Cosa portare in Giappone

Prima di partire per un viaggio impegnativo è normale avere mille preoccupazioni, e una delle paure più ricorrenti è sempre quella di aver dimenticato qualcosa. Siccome all’ultimo è difficile controllare tutto, e pur preparandosi una lista qualcosa può scappare, vi consiglio di organizzarvi in anticipo onde evitare sorprese e imprevisti “on the road” come si dice. Se state partendo per il Giappone, ci sono tre cose fondamentali che non dovete dimenticare:

  • Passaporto: deve essere in corso di validità e risultare valido fino alla data di uscita dal paese. Non è consentito l’ingresso con passaporto valido ma senza pagine vuote per i visti.
  • Biglietto aereo a/r: non è possibile entrare nel paese senza un biglietto aereo di ritorno che appunto confermi la vostra uscita dal territorio nazionale.
  • Contanti: se non sapete dove cambiare i soldi leggete l’articolo sul Cambio Euro/Yen. Vi faccio notare che le carte di credito ed i bancomat non sempre sono accettati. Arrivati in Giappone vi possono chiedere di esibire contante sufficiente a coprire i costi della vostra permanenza nel paese quindi partite con una somma congrua. È obbligatorio dichiarare alla dogana se portate con voi una somma superiore ad 1 milione di Yen.

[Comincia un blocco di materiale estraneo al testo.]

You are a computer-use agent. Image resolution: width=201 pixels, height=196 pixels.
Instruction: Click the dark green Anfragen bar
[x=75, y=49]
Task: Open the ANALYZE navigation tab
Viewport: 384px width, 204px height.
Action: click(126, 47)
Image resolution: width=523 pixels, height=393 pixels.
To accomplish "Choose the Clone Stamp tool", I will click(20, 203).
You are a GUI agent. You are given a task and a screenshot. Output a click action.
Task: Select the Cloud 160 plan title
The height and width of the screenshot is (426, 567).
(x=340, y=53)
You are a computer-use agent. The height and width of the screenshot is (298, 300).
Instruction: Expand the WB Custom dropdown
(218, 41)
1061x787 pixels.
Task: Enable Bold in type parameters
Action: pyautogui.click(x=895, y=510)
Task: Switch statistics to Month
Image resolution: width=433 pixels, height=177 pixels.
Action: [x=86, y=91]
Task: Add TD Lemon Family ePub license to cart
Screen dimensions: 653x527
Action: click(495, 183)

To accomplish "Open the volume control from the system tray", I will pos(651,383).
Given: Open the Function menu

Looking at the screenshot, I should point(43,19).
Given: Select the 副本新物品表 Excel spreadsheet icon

I controlli all’ufficio immigrazione sono molto severi, pertanto vi consiglio di preparare un programma stampato o a video con le prenotazioni degli hotel dove rimarrete durante il vostro soggiorno.

 

ALTRO

  • Medicinali: se avete necessità di un medicinale particolare e avete paura di non riuscire a spiegarvi in Giappone fareste meglio a portarlo con voi. In linea di massima le medicine di base le trovate anche lì ma sarebbe comunque una perdita di tempo andare a cercarle, soprattutto se il vostro soggiorno è breve.
  • Vestiti: l’abbigliamento che sceglierete di portare con voi sarà dettato dalla stagione in cui partirete. Trovate un articolo su quando andare in Giappone che vi potrà aiutare nel scegliere il vostro guardaroba. Suddividete la vostra biancheria e il vostro guardaroba tra la valigia ad imbarco e quella in stiva, in modo tale che se quest’ultima viene smarrita potete far fronte all’emergenza.
  • Scarpe comode: fondamentali se avete intenzione di percorrere lunghe tratte a piedi. È consigliabile indossare scarpe senza lacci, se entrate nei templi e luoghi tradizionali dovrete spesso toglierle.
  • Adattatore di corrente: la maggior parte dei dispositivi odierni come i carica batterie non necessitano di un trasformatore. Portate quindi un semplice adattatore di corrente. A tal proposito leggete l’articolo sull’elettricità in Giappone.
  • Dispositivi elettronici: cellulare, videocamera, computer in base alle vostre esigenze. È consigliato tenere con sé almeno il cellulare durante il proprio viaggio per poter essere sempre rintracciabili. Per una maggiore tutela personale potete iscrivervi a www.dovesiamonelmondo.it, permettendo così all’unità anti-crisi della Farnesina di rintracciarvi rapidamente in caso di gravi emergenze.
  • Mappe: stampate alcune mappe o salvatele nel telefono per raggiungere la struttura dove soggiornate o eventuali attrazioni che intendete visitare. A tal proposito potete scaricare qualche app vi permetta di orientarvi anche senza connessione internet.
  • Zaino: è molto più comodo girare con lo zaino tenendo l’essenziale all’interno piuttosto che portarsi dietro una valigia su ruote.
  • Dizionario tascabile: portate con voi un frasario base tascabile in lingua giapponese da utilizzare in caso di emergenza.
  • Patente internazionale: è necessaria se volete noleggiare una macchina per andare in zone più periferiche. Ha validità di un anno.